Creating "express managed lanes" in metropolitan areas — such as lanes used only by high-occupancy vehicles — which could require a toll for their use.
Considering the ability to impose tolls on major bridges, to generate funds for their reconstruction and safety needs.
"With major bridge replacement costs often exceeding several hundred million to over a billion dollars in construction costs," the task force reported, "states (including Missouri) are struggling to pay for these needed projects with traditional taxing and fee sources.
"Toll financing has become an option to pay for these significant bridge replacement projects, especially major river crossings. Major bridge tolling would impose a dedicated, user-toll charge on vehicles crossing a new or reconstructed major bridge within the state."
The task force said its suggestion would affect the state's 212 major bridges, out of the overall 10,405 structures.

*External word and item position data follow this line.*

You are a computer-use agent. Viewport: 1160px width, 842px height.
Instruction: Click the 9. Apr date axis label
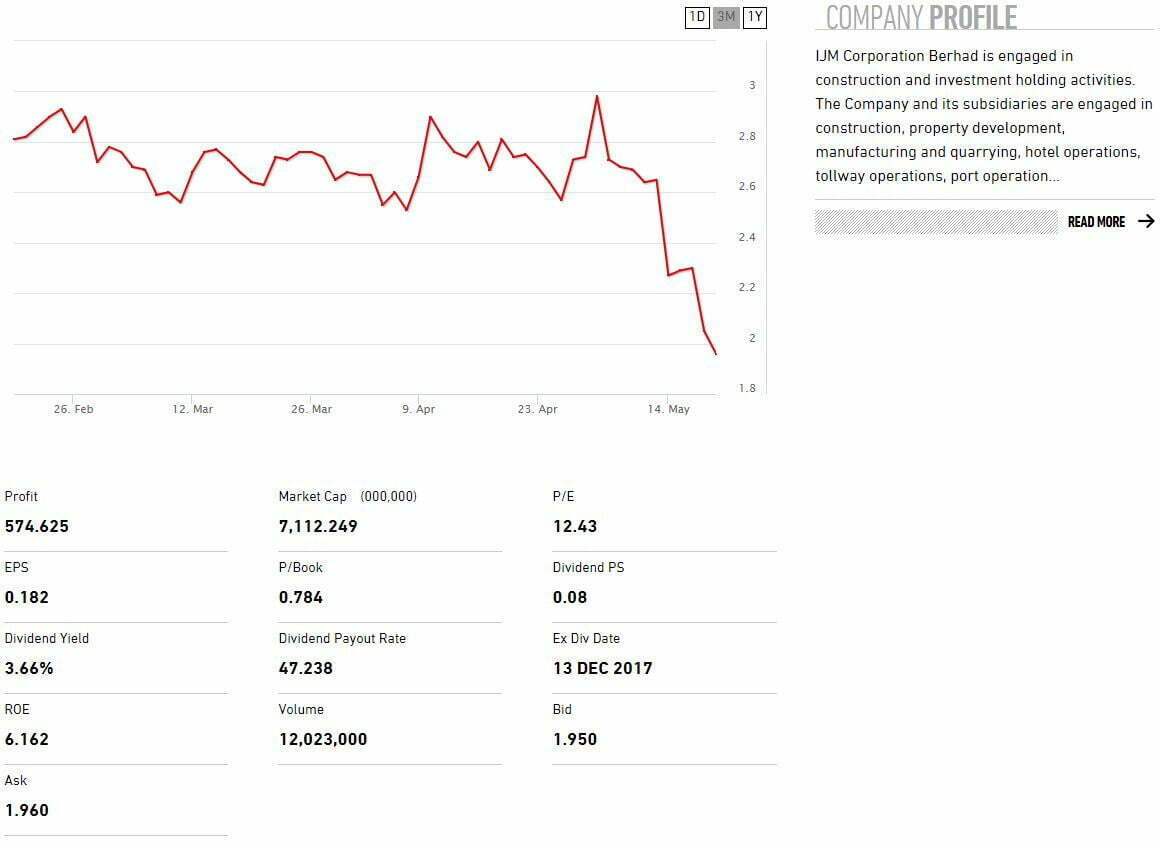pos(419,410)
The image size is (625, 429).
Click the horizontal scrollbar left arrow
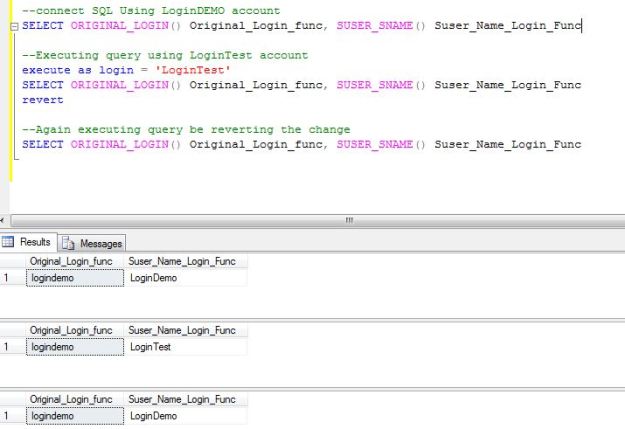click(3, 220)
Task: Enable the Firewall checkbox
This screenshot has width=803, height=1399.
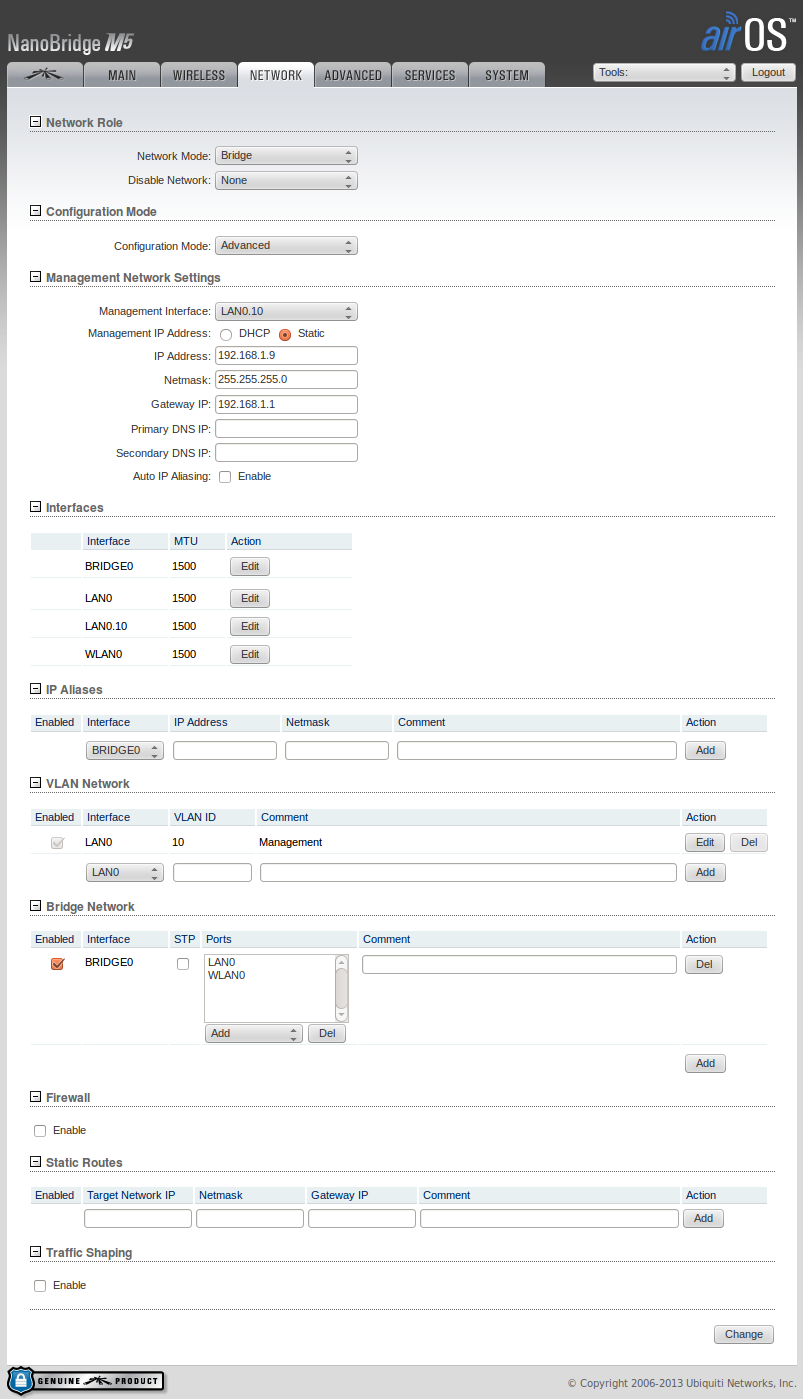Action: pos(40,1131)
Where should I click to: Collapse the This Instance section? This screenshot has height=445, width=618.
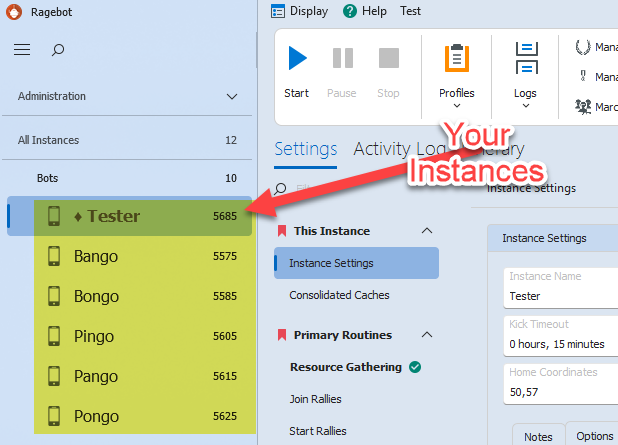click(x=427, y=231)
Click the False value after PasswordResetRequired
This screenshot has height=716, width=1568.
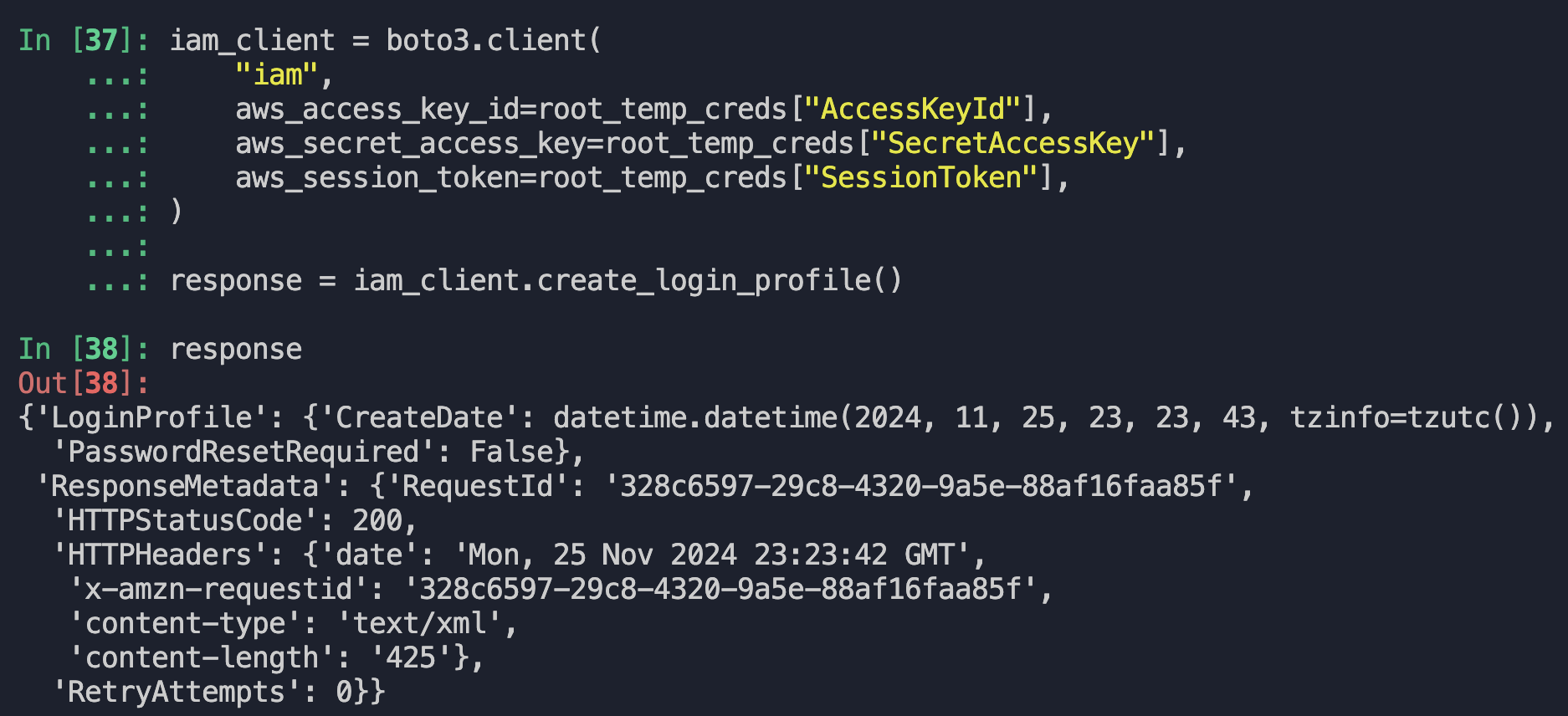tap(511, 452)
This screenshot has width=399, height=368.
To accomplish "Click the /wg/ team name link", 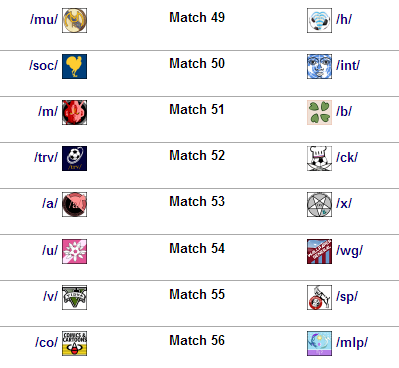I will [x=349, y=251].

Considering mileage-based road-user charges.
The report explains: "Mileage-based road-user fees are direct charges levied for the use of roads in lieu of, or in addition to, fuel taxes. They can include road tolls, fees based on miles traveled, congestion charges, or fees designed to discourage use of certain classes of vehicles or fuel sources."
The task force said many states are "exploring various road-user options in response to consumers' buying less gasoline due to electric, hybrid or more efficient combustion vehicles."
Corlew said Missourians believe the state Transportation Department "has done a good job of doing what they can in terms of maintaining and working with our transportation system."
He hopes lawmakers will support placing the proposed fuels tax increase on the statewide ballot, as a first-step to getting some improvements.
Corlew told the News Tribune last week the costs of the task force's work haven't been calculated, yet.
"I know some members' travel reimbursements are still being processed," he explained. "I would expect the totals would be available later this month."